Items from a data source
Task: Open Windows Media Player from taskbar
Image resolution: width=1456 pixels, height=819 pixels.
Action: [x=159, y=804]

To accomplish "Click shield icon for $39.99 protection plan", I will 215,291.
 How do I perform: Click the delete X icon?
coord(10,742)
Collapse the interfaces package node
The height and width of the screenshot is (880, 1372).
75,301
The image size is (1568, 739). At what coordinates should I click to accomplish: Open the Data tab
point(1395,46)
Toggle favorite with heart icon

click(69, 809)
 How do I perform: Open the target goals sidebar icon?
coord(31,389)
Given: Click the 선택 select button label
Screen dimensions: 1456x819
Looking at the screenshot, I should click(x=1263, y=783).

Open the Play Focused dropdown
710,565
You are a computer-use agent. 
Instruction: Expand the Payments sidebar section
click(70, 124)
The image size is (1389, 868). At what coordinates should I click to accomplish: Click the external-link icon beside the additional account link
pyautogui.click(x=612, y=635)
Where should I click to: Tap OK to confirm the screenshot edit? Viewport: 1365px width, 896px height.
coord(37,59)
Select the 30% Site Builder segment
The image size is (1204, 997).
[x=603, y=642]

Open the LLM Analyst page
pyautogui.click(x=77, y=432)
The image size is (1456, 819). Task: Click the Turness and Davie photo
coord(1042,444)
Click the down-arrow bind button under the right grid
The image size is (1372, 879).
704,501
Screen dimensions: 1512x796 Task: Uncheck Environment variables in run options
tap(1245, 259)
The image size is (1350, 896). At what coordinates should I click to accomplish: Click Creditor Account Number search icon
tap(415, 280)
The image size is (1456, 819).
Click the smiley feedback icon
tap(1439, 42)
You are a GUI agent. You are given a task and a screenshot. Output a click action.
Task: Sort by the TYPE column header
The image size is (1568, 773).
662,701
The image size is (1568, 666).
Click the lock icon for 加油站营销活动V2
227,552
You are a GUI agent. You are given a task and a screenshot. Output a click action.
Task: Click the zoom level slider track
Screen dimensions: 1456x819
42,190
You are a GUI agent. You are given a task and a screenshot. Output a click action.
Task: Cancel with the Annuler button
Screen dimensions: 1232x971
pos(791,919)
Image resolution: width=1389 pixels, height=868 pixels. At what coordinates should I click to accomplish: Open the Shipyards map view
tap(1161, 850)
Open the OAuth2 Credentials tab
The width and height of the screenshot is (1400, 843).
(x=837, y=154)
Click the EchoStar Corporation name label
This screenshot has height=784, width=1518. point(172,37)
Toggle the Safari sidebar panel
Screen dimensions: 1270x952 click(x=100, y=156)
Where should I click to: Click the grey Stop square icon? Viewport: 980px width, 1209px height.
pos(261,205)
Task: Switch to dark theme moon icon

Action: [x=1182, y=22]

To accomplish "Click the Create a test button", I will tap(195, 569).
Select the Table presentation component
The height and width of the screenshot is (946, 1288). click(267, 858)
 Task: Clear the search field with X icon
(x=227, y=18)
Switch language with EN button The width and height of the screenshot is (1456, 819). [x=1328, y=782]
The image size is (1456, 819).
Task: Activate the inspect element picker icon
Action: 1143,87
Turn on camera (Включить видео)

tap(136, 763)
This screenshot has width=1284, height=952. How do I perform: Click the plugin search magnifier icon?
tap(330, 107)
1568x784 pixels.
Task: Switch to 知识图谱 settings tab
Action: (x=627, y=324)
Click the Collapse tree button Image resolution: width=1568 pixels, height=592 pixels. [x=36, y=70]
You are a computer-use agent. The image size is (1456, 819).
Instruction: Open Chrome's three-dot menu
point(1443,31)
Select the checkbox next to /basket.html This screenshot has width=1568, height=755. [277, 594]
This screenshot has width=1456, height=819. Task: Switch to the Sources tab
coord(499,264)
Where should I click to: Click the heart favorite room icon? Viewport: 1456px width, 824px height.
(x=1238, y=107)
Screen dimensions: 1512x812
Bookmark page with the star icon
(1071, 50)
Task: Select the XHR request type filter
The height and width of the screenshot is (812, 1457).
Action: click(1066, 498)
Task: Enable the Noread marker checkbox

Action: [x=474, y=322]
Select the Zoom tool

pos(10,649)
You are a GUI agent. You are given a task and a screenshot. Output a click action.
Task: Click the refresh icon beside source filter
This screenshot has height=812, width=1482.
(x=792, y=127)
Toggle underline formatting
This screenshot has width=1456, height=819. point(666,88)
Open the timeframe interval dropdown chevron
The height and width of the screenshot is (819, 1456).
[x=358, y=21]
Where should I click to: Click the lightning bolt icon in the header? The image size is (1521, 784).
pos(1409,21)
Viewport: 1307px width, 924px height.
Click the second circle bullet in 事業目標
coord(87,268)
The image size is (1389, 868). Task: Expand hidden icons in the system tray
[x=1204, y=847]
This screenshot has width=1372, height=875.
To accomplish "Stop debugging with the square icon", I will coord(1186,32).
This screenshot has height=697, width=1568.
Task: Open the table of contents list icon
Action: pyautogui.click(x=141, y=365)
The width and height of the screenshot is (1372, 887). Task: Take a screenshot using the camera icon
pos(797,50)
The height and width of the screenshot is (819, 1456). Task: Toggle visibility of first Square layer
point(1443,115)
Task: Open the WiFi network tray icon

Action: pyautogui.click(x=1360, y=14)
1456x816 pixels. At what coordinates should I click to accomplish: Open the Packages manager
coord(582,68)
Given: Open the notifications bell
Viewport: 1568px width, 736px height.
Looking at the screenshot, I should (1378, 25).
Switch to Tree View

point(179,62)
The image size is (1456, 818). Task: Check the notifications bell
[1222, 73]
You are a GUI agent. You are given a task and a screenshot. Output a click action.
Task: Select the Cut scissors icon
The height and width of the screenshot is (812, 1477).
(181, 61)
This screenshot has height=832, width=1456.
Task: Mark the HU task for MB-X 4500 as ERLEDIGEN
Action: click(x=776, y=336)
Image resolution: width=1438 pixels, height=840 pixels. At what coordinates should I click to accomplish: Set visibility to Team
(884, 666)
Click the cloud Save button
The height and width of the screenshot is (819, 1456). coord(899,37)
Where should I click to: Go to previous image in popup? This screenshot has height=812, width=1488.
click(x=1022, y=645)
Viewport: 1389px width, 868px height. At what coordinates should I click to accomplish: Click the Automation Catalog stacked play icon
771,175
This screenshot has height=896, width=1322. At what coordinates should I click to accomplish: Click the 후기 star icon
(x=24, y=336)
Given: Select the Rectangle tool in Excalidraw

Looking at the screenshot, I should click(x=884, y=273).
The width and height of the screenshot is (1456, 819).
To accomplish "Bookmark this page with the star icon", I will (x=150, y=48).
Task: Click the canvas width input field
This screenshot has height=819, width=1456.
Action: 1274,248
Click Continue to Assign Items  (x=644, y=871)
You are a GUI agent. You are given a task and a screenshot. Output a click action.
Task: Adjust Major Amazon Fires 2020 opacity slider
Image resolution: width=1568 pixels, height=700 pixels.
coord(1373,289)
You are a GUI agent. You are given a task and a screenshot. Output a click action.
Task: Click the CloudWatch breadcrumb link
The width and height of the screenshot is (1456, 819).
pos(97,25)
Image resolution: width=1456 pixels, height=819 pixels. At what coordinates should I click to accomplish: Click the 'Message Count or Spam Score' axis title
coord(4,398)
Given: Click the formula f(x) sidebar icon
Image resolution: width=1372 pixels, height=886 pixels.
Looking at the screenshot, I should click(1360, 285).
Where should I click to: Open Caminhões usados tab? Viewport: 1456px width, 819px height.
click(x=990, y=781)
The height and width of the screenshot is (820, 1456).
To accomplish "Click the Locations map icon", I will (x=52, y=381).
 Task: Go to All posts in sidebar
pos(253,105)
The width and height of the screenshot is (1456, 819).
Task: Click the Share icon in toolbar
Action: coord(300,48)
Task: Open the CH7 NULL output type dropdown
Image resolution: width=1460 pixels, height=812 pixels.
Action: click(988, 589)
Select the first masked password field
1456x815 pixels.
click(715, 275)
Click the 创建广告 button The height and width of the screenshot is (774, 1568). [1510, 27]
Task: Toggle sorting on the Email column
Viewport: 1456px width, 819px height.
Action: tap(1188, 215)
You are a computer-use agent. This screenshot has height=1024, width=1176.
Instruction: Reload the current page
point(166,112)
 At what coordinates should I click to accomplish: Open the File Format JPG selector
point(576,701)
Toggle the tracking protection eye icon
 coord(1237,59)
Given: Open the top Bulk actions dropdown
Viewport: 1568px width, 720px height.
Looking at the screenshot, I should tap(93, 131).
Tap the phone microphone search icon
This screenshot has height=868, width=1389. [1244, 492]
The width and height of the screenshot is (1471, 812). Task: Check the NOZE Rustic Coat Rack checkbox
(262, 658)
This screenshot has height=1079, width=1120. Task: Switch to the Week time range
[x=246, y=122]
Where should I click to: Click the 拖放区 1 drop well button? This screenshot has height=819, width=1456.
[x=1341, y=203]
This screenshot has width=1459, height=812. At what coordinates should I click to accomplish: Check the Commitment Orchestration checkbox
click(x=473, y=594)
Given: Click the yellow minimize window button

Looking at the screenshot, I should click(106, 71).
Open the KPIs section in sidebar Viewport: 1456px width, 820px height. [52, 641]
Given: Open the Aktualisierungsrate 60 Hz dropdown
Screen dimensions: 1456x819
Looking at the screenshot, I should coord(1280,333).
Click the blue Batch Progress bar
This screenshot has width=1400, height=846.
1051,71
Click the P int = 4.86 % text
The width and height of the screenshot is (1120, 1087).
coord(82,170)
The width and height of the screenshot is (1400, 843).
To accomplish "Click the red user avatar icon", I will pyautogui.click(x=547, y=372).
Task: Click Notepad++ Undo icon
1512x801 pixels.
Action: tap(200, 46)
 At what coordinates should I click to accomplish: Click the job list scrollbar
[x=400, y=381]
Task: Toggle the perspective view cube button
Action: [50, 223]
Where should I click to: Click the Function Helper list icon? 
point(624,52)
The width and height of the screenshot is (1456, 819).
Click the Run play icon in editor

Brief
Say how many lines of the preceding data include the word "slider". The number is the whole answer.

Exercise response
2